Cllr Johnson said many rough sleepers had benefitted from additional nights where accommodation was put on under the council’s severe weather emergency provision (SWEP).

He said other organisations like Cambridge churches, Wintercomfort, and Jimmy’s Night Shelter, were also helping.

Cllr Johnson added that Cambridge Street Aid, which helps people donate to help homeless people, is making a positive difference.

Despite this, there are claims more needs to be done.

Lib Dem leader Tim Bick has made renewed calls for a Cambridge Charter on rough sleeping.

Cllr Bick said the charter would “deliver a clear expression of shared community purpose and commitment” which would give focus to efforts to help by the public, the council, and other organisations.

Cllr Bick and Cllr Harrison had called for a charter last year after they co-wrote a report on homelessness in the city.

“Many of our recommendations have been seriously examined and we intend to issue a further report on progress,” said Cllr Bick. “But our recommendation for a Charter so far has not. The system today is fragmented. It’s difficult for the public to know who is steering it.

“The whole subject of rough sleeping is too often treated like a ghost in the room for fear of being misunderstood. While this continues, Cambridge is underplaying its potential to make a positive difference to a tragic situation.”

Cllr Bick pointed to the example of Manchester, saying their charter had helped the local authority take a more effective stance on rough sleeping.”

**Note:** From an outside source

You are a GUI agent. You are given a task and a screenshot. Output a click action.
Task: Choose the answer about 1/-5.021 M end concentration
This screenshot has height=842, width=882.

Cllr Johnson, however, dismissed the calls, saying much of the work that would be included under a charter was already being done by the city council. He said it would not be a good use of resources to “duplicate” efforts.

Cambridge MP Daniel Zeichner said the number of rough sleepers in Cambridge had seen “a steep rise since 2010” when only six rough sleepers were recorded.

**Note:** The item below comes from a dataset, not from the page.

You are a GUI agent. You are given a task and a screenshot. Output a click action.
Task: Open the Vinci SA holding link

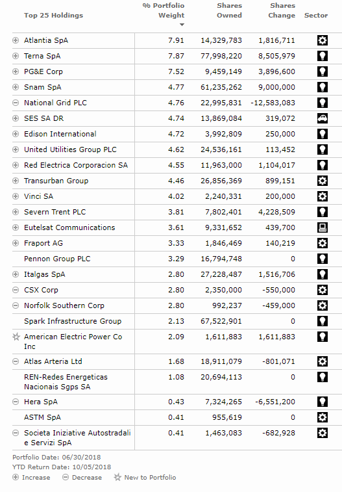(x=38, y=196)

Mr Zeichner said: “The number of people sleeping rough in our country has become a national shame, with rough sleeping 165 per cent higher than when the last Labour Government was in power. These figures speak for themselves, confirming what Cambridge people see on our streets every day. Our city council and voluntary agencies do a fine job, but confront a rising tide of misery caused by the government’s calamitous and callous welfare and housing policies.

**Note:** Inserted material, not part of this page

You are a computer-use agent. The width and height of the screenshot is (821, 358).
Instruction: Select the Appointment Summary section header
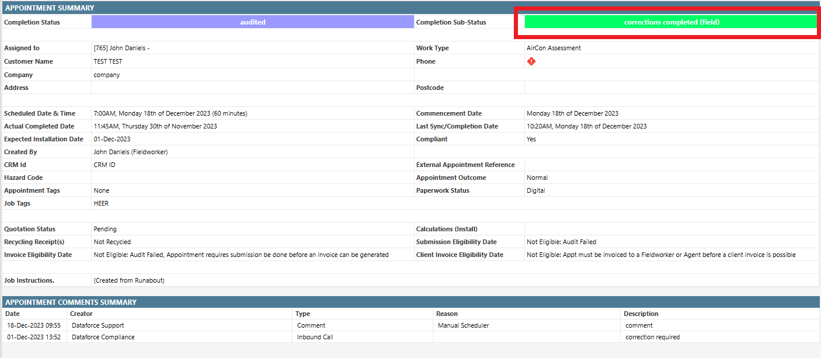click(x=50, y=8)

“What people in cities like Cambridge want is far fewer people sleeping in precarious situations, whether that be on the street or in temporary accommodation, and they want to see a greater commitment from central government, not some far off promise to end rough sleeping 10 years from now.”

Cllr Bick added: “In any event, with all the effort that goes into addressing this problem here, the problem is getting no smaller. The council does need to be more open to new ideas and to learn from those towns and cities which have seen a significant reduction in these recent figures.”